And we’ve had some success. I’m not going to mention the specific customers. We’ve got NDAs in place. But we have had some success with that. So that allows us to utilize our capacity better without having to add it, but also take out capacity out of the market. So those have been our two strategies between the two businesses as we get in, we just completed our strategic plan and there is going to be demand — capacity demand increase, particularly on the coal coating side going forward. We did not make any specific commitments as to the need for building another greenfield but continuing to look at how can we squeeze capacity out of our existing footprint. So that’s an ongoing exercise every year. And — but yeah, we’re very comfortable with the facilities we have right now.

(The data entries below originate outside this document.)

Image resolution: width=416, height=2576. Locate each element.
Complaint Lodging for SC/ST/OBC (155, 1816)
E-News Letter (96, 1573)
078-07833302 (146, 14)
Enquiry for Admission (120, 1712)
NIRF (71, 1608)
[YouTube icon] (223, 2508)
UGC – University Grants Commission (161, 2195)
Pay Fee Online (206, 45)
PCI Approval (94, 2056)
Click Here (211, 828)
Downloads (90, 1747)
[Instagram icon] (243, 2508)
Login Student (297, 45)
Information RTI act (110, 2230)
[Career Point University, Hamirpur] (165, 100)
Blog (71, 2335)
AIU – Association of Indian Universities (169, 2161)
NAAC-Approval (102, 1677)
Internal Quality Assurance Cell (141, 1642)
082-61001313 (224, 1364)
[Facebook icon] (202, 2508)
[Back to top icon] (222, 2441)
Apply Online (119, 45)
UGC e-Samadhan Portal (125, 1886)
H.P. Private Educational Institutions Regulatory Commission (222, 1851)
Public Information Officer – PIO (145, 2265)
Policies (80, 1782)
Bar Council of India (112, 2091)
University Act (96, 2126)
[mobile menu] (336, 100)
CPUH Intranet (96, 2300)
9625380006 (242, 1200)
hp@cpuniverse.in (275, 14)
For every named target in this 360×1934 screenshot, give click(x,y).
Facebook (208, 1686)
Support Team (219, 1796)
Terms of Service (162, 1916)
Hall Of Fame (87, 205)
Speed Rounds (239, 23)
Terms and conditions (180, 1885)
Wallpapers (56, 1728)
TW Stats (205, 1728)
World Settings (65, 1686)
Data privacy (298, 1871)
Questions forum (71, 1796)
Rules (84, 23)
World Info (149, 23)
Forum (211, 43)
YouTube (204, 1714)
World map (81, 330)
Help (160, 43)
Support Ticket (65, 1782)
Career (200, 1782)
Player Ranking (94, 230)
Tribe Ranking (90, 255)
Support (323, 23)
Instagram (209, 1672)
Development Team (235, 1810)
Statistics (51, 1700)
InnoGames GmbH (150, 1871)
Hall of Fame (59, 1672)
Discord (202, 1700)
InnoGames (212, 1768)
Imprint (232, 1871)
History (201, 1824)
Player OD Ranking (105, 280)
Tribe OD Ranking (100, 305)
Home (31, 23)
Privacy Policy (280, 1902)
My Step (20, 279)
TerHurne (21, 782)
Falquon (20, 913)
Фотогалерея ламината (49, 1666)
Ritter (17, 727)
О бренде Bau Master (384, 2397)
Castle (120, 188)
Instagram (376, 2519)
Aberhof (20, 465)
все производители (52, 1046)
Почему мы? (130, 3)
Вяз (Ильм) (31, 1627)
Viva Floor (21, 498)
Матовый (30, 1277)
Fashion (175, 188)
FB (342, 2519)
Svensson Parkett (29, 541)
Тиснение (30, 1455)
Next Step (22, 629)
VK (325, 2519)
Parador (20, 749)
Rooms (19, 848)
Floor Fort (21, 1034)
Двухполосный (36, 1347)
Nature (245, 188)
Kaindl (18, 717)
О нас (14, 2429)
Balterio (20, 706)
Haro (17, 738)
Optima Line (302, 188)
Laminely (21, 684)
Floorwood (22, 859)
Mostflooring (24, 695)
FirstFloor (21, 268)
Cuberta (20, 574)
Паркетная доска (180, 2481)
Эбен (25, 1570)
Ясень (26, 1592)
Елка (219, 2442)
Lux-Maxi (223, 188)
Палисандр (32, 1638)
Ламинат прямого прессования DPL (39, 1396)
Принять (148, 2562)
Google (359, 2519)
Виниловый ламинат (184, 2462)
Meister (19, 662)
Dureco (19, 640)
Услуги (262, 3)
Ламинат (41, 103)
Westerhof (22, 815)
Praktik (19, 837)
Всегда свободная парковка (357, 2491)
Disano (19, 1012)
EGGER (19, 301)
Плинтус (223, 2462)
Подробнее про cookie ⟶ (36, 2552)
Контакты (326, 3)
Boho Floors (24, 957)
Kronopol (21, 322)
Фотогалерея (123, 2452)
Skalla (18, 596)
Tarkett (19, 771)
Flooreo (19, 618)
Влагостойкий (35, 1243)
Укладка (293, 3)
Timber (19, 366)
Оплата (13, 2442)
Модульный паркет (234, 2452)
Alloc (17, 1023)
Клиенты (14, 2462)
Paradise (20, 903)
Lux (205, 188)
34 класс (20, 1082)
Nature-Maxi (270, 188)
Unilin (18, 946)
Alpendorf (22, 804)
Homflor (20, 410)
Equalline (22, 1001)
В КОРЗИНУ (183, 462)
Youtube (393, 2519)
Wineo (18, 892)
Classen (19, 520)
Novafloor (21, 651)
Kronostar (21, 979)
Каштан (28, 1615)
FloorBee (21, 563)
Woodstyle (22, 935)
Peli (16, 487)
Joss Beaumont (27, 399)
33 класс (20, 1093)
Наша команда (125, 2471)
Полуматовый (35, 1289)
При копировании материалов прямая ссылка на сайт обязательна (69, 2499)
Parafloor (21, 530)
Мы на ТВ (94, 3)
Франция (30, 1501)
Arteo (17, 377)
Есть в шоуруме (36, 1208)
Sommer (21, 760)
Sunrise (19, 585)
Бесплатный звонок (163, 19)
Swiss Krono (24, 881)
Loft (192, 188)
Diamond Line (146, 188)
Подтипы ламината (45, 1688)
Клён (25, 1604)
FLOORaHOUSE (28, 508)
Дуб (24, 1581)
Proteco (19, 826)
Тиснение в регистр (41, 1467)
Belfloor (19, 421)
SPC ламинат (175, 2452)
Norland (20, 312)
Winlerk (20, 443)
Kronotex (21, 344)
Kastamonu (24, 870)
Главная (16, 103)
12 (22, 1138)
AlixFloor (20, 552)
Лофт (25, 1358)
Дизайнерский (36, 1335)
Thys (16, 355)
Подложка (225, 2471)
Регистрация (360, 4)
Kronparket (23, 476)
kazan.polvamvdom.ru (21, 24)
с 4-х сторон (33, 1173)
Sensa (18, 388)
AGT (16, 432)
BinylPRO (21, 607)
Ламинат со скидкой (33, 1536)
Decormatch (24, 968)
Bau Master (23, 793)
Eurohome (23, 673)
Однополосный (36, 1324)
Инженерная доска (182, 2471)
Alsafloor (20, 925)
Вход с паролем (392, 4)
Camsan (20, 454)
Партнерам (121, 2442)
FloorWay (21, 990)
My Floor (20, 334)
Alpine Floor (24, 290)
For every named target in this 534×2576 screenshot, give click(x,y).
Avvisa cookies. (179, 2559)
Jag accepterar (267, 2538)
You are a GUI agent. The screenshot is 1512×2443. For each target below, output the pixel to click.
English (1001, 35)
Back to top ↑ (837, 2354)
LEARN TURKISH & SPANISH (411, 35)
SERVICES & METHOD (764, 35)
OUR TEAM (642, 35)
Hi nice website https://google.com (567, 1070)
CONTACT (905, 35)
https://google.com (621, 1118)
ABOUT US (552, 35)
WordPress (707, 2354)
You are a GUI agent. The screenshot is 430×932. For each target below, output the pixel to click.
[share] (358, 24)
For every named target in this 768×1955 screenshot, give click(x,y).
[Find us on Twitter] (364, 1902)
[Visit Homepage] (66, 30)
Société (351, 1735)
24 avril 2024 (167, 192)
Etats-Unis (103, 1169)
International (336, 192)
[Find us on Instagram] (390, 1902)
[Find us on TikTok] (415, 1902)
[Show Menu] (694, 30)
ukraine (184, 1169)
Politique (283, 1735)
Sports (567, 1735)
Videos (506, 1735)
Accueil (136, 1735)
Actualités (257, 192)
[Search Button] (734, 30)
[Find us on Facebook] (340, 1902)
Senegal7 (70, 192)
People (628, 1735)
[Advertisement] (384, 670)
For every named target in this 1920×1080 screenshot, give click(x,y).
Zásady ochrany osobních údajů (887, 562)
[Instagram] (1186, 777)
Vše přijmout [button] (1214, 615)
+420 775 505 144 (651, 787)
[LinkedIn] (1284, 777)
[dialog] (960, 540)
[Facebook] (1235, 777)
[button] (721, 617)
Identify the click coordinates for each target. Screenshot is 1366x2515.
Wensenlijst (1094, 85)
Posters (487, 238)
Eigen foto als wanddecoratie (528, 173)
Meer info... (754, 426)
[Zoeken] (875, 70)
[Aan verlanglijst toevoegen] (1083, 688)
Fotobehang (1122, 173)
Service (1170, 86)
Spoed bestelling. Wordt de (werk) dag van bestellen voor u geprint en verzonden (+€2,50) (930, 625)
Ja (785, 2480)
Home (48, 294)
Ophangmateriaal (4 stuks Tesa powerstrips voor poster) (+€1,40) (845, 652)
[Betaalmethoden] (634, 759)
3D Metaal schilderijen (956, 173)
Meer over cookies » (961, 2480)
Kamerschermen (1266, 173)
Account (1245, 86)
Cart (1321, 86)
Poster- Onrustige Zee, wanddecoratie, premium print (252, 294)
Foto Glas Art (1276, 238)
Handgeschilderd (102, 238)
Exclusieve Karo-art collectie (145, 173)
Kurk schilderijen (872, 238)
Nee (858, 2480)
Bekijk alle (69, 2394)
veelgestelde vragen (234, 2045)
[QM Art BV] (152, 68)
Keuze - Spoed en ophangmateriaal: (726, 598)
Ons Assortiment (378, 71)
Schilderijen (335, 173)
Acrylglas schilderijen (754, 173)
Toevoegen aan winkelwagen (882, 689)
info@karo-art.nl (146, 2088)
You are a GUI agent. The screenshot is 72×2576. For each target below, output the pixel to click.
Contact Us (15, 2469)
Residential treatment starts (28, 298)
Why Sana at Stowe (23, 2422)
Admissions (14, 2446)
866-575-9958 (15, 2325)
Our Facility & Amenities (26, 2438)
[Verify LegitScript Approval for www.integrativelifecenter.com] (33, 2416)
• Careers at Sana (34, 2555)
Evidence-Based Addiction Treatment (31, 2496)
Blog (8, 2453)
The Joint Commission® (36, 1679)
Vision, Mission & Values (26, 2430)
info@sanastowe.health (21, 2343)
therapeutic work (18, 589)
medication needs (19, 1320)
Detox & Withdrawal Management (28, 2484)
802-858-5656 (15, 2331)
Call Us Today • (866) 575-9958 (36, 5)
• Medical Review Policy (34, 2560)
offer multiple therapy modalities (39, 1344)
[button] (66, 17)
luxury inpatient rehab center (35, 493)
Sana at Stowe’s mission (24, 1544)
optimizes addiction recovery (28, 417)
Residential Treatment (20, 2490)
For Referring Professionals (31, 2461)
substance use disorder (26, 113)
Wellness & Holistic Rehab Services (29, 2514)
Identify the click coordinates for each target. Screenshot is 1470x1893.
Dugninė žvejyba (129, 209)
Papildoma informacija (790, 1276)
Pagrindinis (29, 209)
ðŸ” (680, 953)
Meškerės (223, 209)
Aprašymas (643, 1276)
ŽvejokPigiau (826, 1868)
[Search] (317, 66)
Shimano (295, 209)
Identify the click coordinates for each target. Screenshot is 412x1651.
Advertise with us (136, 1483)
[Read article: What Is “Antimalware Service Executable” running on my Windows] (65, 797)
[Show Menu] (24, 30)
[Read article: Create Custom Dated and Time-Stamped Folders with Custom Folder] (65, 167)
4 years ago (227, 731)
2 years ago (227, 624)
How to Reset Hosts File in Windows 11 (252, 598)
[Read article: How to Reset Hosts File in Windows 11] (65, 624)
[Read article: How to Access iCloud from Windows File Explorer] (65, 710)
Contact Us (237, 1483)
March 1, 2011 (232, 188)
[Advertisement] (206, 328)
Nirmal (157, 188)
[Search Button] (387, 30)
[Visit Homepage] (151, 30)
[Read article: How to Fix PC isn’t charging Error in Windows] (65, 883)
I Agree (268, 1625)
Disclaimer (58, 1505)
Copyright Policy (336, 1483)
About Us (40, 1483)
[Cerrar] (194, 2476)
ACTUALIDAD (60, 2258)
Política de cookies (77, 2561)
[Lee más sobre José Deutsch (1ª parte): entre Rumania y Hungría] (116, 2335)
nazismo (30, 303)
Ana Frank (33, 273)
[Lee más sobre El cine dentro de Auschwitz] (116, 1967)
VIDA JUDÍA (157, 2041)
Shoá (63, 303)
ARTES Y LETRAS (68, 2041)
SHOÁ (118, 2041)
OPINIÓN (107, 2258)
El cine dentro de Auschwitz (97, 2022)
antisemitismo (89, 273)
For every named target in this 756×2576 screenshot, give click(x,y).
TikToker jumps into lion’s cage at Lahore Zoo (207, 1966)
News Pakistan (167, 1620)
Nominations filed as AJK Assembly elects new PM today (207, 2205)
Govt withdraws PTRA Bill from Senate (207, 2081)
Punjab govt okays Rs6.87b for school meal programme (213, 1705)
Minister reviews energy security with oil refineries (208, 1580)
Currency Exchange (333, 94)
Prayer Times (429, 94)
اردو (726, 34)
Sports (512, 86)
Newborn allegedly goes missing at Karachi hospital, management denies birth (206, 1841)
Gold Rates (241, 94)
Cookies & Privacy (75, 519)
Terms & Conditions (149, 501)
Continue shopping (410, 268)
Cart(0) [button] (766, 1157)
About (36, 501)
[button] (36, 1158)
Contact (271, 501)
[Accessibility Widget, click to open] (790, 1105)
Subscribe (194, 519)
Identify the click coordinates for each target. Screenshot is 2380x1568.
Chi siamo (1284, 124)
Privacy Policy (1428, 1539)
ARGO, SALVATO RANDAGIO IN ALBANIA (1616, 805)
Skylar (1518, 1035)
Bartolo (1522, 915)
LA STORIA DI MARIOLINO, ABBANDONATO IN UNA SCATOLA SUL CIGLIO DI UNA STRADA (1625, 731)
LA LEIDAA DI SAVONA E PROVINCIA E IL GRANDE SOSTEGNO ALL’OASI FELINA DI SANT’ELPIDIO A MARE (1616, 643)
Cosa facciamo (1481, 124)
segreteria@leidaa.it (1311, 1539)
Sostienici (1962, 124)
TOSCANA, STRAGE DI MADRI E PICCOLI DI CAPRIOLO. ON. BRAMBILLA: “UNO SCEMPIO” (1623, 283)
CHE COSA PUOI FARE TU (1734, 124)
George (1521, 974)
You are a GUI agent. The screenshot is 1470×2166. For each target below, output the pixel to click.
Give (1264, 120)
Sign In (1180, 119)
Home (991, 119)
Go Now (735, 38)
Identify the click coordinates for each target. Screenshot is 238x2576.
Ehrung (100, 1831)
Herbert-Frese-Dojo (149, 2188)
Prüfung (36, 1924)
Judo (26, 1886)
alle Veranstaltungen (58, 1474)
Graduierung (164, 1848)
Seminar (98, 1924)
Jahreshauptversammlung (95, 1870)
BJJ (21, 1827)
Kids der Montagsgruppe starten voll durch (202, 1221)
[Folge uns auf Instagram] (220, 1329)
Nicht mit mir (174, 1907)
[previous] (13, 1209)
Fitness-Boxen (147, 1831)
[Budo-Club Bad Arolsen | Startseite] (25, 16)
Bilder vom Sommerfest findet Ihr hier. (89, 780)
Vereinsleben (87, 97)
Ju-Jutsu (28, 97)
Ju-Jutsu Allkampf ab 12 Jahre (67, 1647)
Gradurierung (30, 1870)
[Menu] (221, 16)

We think we can drive organic growth just by continuing to add services to what we do Supply Chain Solutions is what we call it for Precoat. We do — we have similar opportunities with the metal coating side. So just continuing to take share with our current businesses.
Lucas Pipes: That is very helpful. Thank you. Quick follow-up on this — the vertical integration of vertical capacity at some of your customers, what would be the kind of the pitch to customers, what do you think you would add the most value in such a buyout?
Tom Ferguson: Yeah. I think for us, it’s — this is what we do for a living. So our lines are going to tend to be faster than theirs. If they’ve got really, really old technology. It may be running at a quarter to a third of the line speed we can give them. We also can do a better job of providing them different color schemes. We’ve got our own color blending capability. And just quite frankly, we’re operating 13 plants, 15 lines. They’re operating one and it’s not their core business. So taking those assets, and we’re not talking about large amounts of money, but we are to take those assets off their books. But it is the kind of thing that can give us another 20,000 tons, 25,000 tons of demand for our current facilities. And so that comes down to proximity of our locations them being able to depend on our capabilities, which we have a great track record to do it.
Lucas Pipes: That’s very helpful. Thank you for that color. A quick one for a second question. Just kind of leverage targets longer term, could you remind us where your head is at right now, given rates and broader backdrop on financing markets. Thank you very much.
Philip Schlom: Yeah. We ended the quarter at around 3.4 times leverage with a target to get down to 3 times leverage by the end of the year with the change in the facility for Washington, we still are on track to get in that range. So we’re pulling all stops to continue to focus on our working capital.
Tom Ferguson: Yeah. We’re not changing our targets at this point and that’s why we felt comfortable moving from a sale leaseback into funding it ourselves. Both our current debt reduction so far year-to-date, the improvement in – small improvement in the repricing of our current debt and just the ability to go ahead and perform on our working capital. So stick with the target.
Lucas Pipes: Very helpful. Gentlemen, really appreciate it, and continued best of luck.
Tom Ferguson: Thanks, Lucas.
Operator: The next question comes from John Braatz of Kansas City Capital. Please go ahead.
Jonathan Braatz: Good morning, everyone.
Tom Ferguson: Good morning.
Jonathan Braatz: Phil, the repricing of your debt, assuming no additional interest rate increases, are we talking about $5 million in annualized interest savings?